═══ ENTRIES SHOWN

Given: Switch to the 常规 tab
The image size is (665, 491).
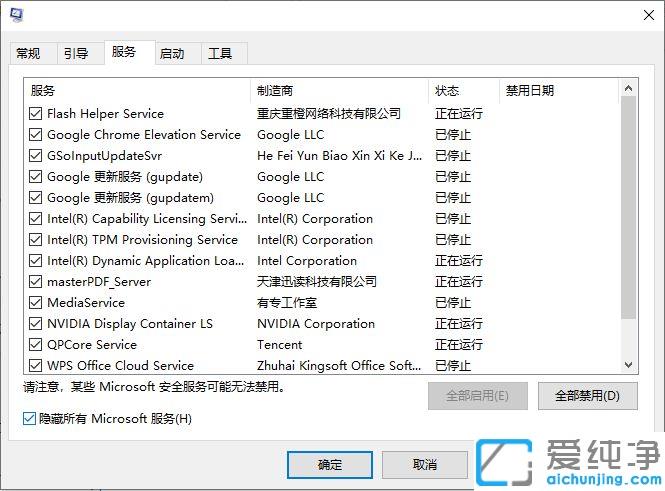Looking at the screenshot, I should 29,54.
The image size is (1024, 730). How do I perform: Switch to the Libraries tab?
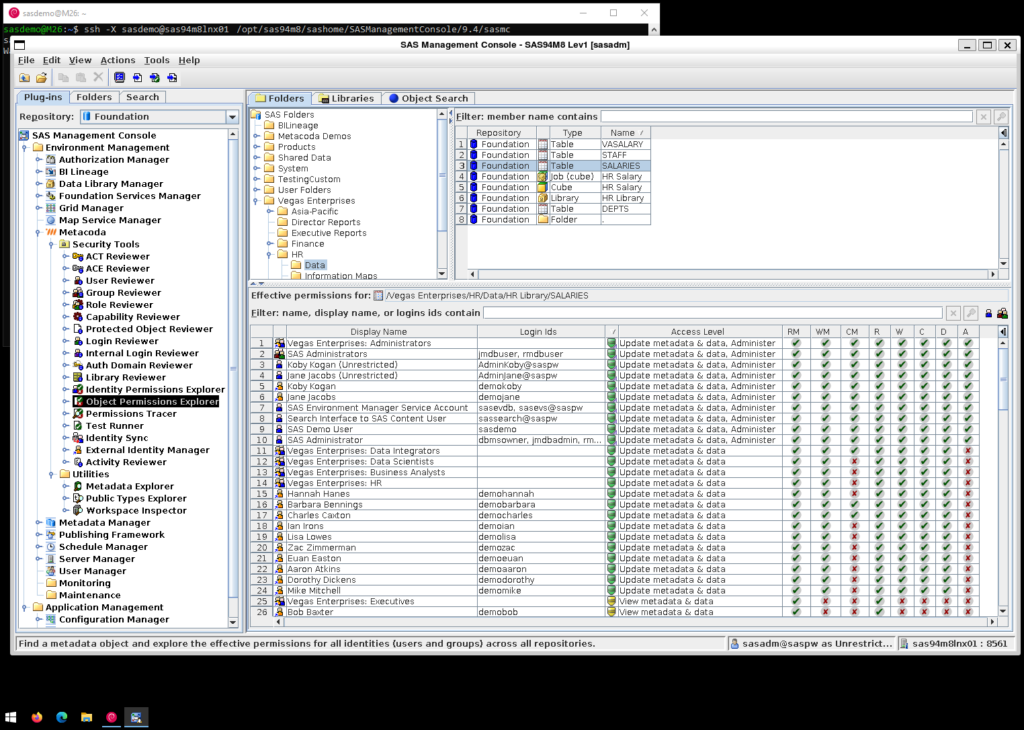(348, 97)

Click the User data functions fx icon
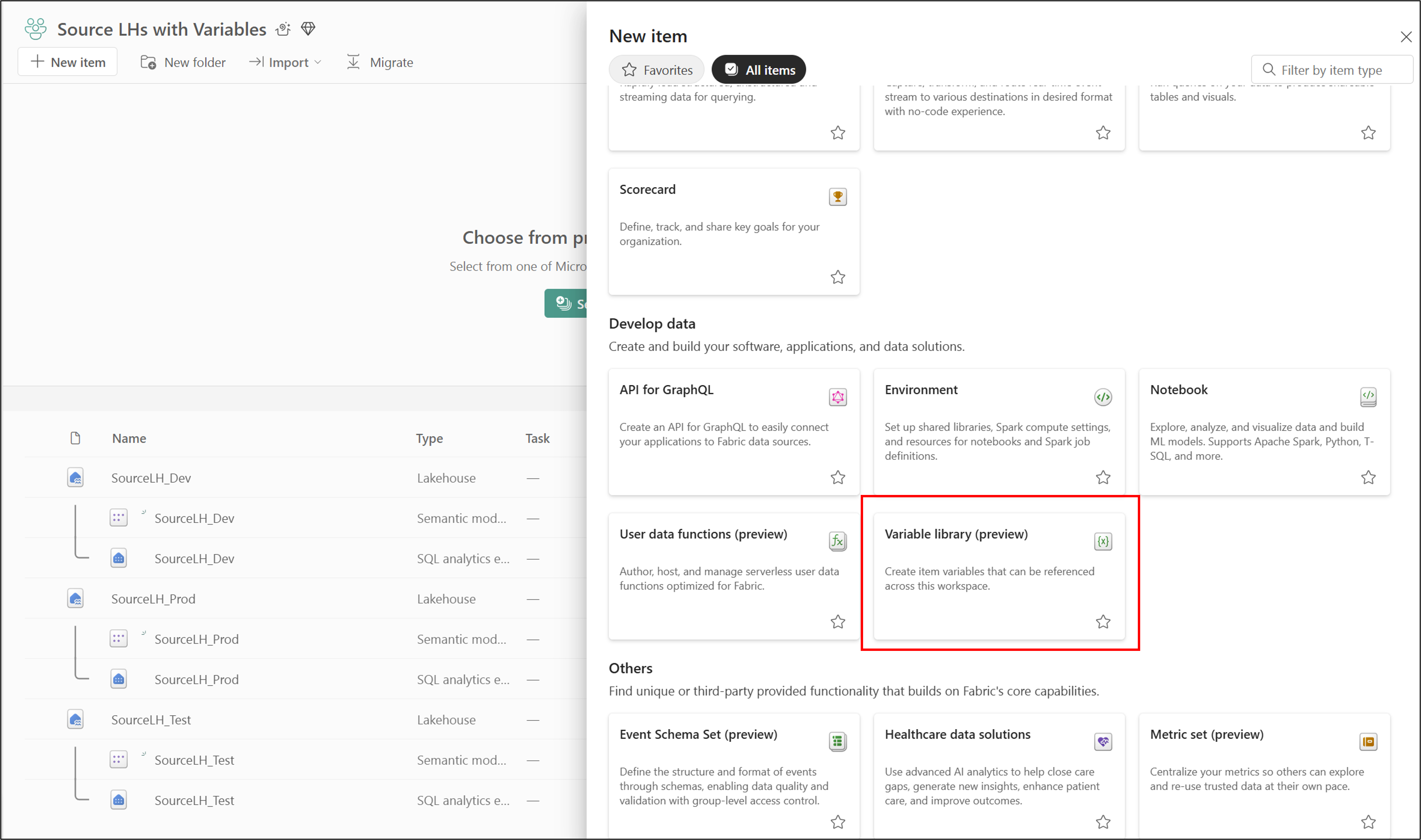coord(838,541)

══════

**JOB:** Which lines in the records above contain the word "size"? Gather every such line in full. Case counts.

**FULL RESPONSE:**
The image size is (665, 491).
The image size is (1024, 730). How do I perform: Switch to the Libraries tab?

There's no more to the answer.